Problem details: Extract the lines from the one containing "action is coord(50,95)." through the one containing "action is coord(170,198).", including both, and copy them word for word.

Data provided:
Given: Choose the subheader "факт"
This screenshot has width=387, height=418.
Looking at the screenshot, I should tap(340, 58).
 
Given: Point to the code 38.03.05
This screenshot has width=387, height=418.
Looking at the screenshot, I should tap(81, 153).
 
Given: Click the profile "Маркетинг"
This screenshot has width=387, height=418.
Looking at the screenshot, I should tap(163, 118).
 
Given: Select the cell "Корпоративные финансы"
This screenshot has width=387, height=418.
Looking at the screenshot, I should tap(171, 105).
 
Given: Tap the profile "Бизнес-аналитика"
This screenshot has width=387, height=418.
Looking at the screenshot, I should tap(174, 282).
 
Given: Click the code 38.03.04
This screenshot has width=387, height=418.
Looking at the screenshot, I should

* * *

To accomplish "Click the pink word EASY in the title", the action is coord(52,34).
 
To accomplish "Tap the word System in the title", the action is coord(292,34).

--

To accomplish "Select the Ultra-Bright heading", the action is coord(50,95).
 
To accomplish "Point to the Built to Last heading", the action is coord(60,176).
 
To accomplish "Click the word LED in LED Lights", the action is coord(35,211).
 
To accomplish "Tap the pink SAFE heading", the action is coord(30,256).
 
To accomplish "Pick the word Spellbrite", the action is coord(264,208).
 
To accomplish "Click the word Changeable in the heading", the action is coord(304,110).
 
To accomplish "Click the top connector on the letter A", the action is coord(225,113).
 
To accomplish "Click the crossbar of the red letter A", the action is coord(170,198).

Response to the task:
To accomplish "Select the Ultra-Bright heading", the action is coord(50,95).
 
To accomplish "Point to the Built to Last heading", the action is coord(60,176).
 
To accomplish "Click the word LED in LED Lights", the action is coord(35,211).
 
To accomplish "Tap the pink SAFE heading", the action is coord(30,256).
 
To accomplish "Pick the word Spellbrite", the action is coord(264,208).
 
To accomplish "Click the word Changeable in the heading", the action is coord(304,110).
 
To accomplish "Click the top connector on the letter A", the action is coord(225,113).
 
To accomplish "Click the crossbar of the red letter A", the action is coord(170,198).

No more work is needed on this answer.